Word and item position data:
^^^^^^^^
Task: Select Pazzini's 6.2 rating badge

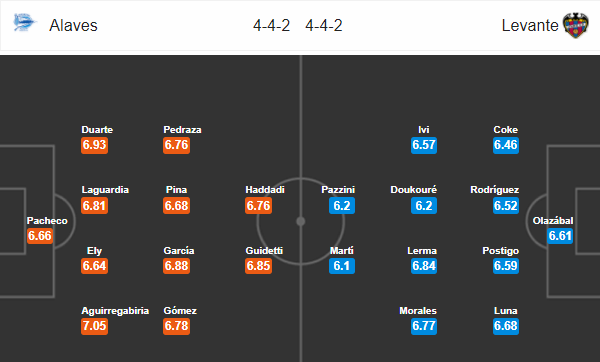Action: coord(342,205)
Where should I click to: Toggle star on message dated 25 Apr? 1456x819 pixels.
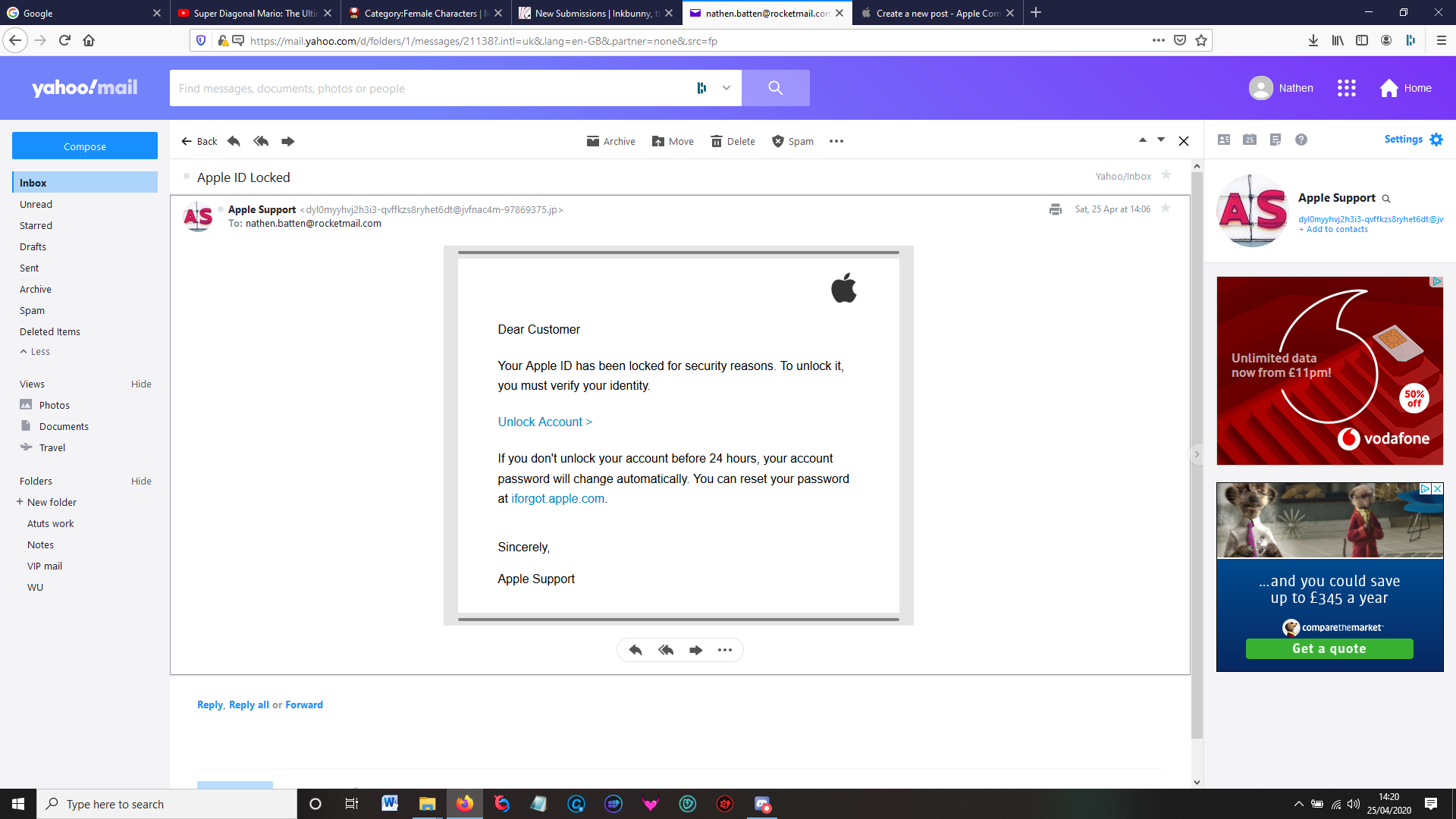[1166, 209]
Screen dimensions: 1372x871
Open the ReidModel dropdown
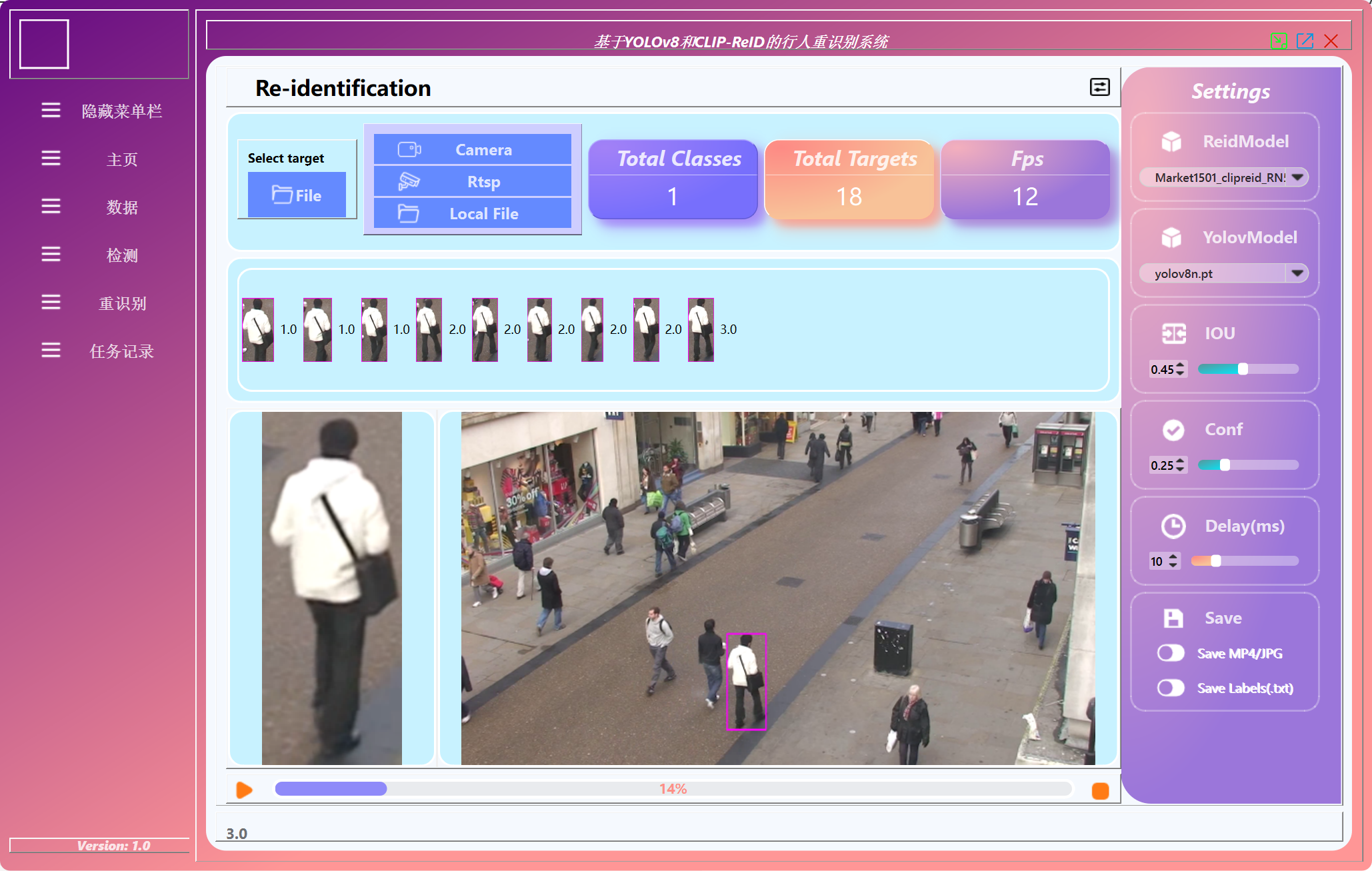[x=1297, y=177]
^^^^^^^^
Lay out every line of the records as a Markdown table with the columns "Row" and "Line", numbering the rows and omitting blank lines. Leave the pictures out of the answer.

| Row | Line |
|---|---|
| 1 | Task: Select Pazzini's 6.2 rating badge |
| 2 | Action: coord(342,205) |
| 3 | Where should I click to: Toggle star on message dated 25 Apr? 1456x819 pixels. |
| 4 | [1166, 209] |
| 5 | Screen dimensions: 1372x871 |
| 6 | Open the ReidModel dropdown |
| 7 | [x=1297, y=177] |